### TASK REQUIREMENTS
Arrange the lines of the material below, from the line that contains "Viewport: 918px width, 1986px height." through the line that contains "Enable the left-edge", as a JSON list of strings, one string per line, with blank lines omitted.

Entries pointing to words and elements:
------
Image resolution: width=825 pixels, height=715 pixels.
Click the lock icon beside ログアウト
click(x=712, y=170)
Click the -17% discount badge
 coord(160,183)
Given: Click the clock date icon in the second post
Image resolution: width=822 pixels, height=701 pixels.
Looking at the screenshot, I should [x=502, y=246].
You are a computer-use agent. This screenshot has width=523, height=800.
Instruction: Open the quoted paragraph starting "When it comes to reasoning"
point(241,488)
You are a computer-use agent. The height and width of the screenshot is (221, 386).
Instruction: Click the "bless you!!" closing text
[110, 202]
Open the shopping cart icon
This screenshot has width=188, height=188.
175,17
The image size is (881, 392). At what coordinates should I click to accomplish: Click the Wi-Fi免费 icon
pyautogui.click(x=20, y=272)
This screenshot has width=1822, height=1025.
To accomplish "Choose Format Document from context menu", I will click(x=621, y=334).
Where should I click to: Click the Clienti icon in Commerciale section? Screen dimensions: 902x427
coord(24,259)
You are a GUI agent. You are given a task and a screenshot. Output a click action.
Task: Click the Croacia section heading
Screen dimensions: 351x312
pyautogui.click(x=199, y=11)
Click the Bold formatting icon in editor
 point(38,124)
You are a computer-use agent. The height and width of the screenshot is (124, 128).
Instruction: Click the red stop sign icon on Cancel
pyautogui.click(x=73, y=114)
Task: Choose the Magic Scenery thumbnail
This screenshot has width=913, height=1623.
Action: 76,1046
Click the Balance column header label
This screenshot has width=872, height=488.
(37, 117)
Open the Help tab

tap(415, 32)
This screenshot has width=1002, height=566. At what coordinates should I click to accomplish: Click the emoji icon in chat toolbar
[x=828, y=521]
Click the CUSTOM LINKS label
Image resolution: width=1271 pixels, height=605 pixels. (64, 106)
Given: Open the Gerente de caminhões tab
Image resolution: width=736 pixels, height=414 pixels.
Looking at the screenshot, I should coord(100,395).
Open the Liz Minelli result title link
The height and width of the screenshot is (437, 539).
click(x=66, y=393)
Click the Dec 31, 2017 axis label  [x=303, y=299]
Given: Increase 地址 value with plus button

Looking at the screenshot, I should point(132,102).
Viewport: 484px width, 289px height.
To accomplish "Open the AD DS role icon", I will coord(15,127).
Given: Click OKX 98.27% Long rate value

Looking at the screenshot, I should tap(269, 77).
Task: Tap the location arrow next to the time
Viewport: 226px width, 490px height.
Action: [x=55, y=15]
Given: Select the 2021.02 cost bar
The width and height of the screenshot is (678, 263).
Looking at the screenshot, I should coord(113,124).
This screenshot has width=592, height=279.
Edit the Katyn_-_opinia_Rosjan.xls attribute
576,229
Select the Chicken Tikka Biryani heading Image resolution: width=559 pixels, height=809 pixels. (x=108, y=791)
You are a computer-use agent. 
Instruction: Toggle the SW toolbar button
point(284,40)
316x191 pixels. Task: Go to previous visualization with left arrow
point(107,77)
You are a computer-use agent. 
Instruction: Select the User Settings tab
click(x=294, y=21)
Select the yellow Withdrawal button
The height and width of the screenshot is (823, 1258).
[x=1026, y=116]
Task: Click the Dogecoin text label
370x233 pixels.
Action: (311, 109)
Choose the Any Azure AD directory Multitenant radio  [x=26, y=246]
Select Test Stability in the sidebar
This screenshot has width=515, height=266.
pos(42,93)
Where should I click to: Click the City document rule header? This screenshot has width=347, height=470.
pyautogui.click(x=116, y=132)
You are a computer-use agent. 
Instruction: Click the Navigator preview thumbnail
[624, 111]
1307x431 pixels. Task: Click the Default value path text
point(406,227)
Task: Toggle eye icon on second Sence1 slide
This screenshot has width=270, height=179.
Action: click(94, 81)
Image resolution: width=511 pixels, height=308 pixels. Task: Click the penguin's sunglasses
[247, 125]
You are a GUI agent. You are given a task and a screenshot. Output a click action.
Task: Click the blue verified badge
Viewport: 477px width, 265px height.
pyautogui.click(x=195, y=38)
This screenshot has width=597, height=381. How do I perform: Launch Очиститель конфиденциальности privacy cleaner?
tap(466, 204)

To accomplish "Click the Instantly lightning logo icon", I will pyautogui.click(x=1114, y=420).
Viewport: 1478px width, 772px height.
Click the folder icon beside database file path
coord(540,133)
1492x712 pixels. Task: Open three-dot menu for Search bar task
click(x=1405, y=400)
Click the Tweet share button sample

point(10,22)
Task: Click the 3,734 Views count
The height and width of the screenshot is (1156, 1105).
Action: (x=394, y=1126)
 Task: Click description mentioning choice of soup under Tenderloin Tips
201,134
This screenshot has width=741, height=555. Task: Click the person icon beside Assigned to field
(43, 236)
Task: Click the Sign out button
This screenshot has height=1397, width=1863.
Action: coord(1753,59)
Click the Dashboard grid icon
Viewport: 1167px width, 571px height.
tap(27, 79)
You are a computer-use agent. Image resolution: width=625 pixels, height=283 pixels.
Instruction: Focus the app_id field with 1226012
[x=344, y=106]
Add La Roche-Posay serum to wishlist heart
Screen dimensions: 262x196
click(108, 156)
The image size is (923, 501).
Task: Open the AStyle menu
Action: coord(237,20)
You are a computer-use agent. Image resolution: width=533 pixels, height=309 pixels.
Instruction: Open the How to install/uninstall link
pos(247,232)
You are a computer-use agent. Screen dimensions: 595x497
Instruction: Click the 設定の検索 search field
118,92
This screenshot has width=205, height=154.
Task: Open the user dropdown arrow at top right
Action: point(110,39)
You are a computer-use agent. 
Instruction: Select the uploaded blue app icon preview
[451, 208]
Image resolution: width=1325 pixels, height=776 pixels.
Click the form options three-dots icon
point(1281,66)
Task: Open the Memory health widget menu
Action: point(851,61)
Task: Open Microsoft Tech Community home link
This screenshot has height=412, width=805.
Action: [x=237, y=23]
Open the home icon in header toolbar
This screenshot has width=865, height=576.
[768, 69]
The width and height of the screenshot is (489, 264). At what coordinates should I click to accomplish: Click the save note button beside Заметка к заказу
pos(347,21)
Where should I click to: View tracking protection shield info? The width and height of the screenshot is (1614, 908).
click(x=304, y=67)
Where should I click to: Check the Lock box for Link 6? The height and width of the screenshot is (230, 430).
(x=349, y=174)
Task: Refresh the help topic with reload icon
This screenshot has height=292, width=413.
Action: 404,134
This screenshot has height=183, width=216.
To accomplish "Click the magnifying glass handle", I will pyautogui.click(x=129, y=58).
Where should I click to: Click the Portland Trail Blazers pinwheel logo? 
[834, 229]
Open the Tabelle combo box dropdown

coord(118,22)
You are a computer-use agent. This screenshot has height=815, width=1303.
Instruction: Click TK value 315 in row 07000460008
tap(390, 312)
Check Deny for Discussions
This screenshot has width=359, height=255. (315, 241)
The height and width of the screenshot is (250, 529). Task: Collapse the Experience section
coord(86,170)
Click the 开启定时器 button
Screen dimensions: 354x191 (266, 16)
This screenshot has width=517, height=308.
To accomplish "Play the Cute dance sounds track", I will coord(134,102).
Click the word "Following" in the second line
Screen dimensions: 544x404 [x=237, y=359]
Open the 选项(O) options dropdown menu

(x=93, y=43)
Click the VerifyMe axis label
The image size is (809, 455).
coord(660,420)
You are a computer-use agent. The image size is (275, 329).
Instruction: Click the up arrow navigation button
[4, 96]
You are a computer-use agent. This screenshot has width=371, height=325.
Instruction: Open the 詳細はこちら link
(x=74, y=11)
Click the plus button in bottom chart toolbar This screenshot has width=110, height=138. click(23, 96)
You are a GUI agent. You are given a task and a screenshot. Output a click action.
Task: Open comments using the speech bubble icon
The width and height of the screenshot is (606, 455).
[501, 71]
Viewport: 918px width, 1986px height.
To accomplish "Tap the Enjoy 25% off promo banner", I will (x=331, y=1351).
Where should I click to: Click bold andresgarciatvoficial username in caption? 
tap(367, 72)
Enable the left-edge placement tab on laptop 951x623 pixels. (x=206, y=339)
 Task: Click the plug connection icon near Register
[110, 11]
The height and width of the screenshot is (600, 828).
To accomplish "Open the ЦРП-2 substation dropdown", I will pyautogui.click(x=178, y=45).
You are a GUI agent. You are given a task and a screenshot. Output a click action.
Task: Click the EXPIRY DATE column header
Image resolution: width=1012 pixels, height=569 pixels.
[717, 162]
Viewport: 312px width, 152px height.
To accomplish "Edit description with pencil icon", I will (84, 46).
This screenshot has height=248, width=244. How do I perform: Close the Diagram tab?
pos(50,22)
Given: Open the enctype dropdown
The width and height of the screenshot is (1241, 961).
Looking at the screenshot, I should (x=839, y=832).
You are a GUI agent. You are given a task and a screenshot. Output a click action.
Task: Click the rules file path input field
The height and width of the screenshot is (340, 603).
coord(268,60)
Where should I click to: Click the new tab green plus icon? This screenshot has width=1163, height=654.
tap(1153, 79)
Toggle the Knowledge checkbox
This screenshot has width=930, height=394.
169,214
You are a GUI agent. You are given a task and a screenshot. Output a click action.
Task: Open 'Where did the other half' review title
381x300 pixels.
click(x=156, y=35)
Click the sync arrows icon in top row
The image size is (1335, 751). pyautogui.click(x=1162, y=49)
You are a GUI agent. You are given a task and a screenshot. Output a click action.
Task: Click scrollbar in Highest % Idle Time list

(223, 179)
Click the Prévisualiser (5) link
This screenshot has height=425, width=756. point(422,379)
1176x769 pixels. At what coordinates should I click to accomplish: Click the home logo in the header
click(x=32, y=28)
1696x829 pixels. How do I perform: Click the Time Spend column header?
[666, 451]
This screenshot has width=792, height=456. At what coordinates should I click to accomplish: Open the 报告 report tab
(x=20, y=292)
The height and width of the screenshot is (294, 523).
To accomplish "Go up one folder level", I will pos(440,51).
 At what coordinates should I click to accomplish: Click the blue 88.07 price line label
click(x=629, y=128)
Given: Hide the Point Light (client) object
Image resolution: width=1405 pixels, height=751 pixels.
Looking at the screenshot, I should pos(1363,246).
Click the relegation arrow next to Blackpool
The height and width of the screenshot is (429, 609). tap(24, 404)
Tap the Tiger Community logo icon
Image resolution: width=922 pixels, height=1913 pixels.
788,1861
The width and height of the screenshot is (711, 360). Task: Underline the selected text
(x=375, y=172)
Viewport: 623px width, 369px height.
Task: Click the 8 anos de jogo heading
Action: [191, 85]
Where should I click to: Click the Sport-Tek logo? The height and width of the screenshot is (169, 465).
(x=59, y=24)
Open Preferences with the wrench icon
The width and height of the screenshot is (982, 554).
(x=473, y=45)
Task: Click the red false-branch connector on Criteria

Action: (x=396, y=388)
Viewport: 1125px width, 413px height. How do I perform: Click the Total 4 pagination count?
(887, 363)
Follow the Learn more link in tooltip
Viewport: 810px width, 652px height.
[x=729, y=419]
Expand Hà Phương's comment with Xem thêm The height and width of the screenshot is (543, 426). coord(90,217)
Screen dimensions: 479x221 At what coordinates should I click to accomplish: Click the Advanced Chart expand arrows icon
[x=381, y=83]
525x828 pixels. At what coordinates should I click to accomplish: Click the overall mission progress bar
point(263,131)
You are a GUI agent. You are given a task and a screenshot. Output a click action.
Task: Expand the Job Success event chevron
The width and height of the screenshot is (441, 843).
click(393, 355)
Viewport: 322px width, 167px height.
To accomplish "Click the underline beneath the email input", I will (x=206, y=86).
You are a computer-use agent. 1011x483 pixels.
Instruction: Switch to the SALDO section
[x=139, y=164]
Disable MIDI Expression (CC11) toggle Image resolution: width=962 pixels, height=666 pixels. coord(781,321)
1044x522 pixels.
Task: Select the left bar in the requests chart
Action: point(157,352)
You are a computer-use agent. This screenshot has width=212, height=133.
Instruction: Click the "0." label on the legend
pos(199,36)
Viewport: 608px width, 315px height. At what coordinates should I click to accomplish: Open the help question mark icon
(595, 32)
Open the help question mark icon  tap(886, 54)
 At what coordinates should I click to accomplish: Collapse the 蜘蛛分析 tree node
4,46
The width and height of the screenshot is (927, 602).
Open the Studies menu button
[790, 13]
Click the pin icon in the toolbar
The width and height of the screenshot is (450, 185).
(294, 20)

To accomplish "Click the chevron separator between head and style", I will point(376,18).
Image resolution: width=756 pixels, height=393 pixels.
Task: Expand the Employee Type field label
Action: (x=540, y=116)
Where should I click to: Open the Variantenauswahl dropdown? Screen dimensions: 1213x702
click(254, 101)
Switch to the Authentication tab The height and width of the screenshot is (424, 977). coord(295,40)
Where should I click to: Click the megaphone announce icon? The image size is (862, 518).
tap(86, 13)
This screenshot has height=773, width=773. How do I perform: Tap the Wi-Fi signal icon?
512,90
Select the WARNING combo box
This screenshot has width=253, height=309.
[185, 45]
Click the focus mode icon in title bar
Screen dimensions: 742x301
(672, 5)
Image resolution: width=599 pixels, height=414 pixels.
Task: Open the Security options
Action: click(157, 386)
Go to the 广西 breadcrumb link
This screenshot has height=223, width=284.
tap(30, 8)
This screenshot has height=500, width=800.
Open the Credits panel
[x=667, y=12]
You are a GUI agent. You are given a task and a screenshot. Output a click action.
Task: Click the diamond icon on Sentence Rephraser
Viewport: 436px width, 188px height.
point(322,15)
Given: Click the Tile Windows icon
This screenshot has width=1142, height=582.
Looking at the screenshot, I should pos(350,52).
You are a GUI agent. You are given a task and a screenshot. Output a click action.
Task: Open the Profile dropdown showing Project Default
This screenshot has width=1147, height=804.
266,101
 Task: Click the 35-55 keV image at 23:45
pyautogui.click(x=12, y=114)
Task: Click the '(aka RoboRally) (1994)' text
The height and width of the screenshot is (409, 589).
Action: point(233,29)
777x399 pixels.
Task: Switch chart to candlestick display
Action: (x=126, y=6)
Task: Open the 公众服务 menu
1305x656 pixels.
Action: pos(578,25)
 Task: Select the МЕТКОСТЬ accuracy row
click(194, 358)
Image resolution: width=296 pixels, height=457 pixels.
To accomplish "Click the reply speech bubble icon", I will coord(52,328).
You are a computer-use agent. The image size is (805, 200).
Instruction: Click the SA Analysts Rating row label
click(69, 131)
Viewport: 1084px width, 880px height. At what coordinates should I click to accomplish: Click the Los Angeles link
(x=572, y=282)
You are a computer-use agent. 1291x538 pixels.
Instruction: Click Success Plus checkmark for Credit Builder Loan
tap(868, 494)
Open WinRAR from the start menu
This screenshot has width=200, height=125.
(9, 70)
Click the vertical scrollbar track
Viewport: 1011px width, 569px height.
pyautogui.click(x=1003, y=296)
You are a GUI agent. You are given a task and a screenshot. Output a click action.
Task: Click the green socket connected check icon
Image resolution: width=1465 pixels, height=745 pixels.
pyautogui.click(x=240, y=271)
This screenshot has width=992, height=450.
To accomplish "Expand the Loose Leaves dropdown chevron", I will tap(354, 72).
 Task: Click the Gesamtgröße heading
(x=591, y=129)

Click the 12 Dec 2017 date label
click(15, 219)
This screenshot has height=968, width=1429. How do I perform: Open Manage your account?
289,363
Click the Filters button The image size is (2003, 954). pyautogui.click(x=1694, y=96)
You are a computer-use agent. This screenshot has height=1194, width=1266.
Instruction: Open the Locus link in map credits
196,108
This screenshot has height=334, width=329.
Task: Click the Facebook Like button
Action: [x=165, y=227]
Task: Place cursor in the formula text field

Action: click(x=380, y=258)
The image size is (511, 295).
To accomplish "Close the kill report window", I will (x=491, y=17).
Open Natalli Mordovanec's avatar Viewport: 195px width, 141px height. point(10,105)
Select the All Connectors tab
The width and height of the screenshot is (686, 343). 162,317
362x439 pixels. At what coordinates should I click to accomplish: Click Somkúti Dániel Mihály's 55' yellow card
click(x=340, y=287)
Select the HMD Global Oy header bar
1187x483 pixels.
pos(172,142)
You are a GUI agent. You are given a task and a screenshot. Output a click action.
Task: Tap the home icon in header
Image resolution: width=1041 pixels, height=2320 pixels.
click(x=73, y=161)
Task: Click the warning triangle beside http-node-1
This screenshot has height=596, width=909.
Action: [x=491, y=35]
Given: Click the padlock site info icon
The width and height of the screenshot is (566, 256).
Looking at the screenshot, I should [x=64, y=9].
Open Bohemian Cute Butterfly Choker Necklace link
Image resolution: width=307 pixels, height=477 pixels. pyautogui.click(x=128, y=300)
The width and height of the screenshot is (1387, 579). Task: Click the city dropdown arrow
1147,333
------
### RESPONSE TO THIS EXERCISE
[
  "Viewport: 918px width, 1986px height.",
  "To accomplish \"Tap the Enjoy 25% off promo banner\", I will (x=331, y=1351).",
  "Where should I click to: Click bold andresgarciatvoficial username in caption? ",
  "tap(367, 72)",
  "Enable the left-edge placement tab on laptop 951x623 pixels. (x=206, y=339)"
]